Cássia, aliás, não foi a primeira debutante do Encanto dos Mistérios, e provavelmente não será a última. Zé Gay, o dono, é muito conhecido e prestigiado no submundo da prostituição em Tabatinga. Goza da proteção de políticos e policiais, com o único compromisso de preservar a identidade de quem o sustenta. Esse apadrinhamento lhe confere uma espécie de salvo-conduto para iniciar meninas cada vez mais cedo nos negócios do sexo. Zé Gay sabe do poder que tem, e faz bom uso dele.

De dia ou à noite, dependendo da vontade da clientela, basta um toque no celular de alguma adolescente para tirá-la da sala de aula. "A necessidade do cliente não tem hora", justifica. Na noite da festa de aniversário da colega Cássia, outra garota, Ana, de 16 anos, foi tirada às pressas do colégio para atender um cliente brasileiro. Em dias normais, a maioria é de colombianos.

Em Tabatinga não há cinema nem praça, nem qualquer outra área de lazer. A diversão ocorre à noite, nos barzinhos e boates. Zé Gay percebeu essa carência e tem se dado bem. O que importa para ele é ter meninas disponíveis, e isso parece não faltar. Para ali migram jovens de localidades vizinhas como Benjamin Constant, São Paulo de Olivença, Amaturá e Santo Antônio do Içá, atraídas pelo dinheiro vindo de Letícia, cidade-gêmea de Tabatinga.

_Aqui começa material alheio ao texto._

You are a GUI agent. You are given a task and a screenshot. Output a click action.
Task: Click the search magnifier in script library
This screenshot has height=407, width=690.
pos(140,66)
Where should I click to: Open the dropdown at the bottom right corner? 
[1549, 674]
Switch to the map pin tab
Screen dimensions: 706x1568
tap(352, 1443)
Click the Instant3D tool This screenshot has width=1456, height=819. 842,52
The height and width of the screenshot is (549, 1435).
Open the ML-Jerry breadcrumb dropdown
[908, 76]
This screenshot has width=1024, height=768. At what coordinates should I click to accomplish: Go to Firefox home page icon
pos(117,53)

Mas Zé Gay já teve seus contratempos. A quem dá atenção, faz questão de mostrar as marcas de agressões sofridas. Cicatrizes tomam conta do pescoço, dos braços e pernas, resultado do tempo em que trabalhou na prostituição em Manaus. Sua condição e o seu jeito de trabalhar na noite fronteiriça revela muito desse lugar atípico, forjado por um conjunto de práticas sujeitas aos efeitos da proximidade com Letícia, cidade colombiana usada pelos cartéis de Cali e Medelín para despejar cocaína no Brasil via rio Amazonas. Só em Tabatinga existem 100 pontos de venda de drogas, conforme apontamentos da Polícia Federal.

Mas não é só isso que faz desta uma região singular. Tefé, a cidade mais próxima, fica a 800 quilômetros e dois dias de barco pelo rio Amazonas; Manaus, a 1.700 quilômetros e quatro dias de viagem. A falta de meios da região agrava problemas típicos das fronteiras e gera absurdos: A cidade tem uma frota de mil carros e 8 mil motocicletas, mas nenhum posto de combustível. A gasolina que move isso tudo vem de contrabando da Colômbia. A necessidade de trazer mercadorias do país vizinho gera nas autoridades uma atitude de tolerância ao pequeno contrabando, que acaba por encobrir crimes mais graves, como o tráfico de drogas e de pessoas.

E isso quando as autoridades estão presentes: em Tabatinga, por exemplo, não há escritório do Detran. No trânsito, como em quase tudo nas fronteiras sem lei desta Amazônia ilegal, cada um faz o que quer.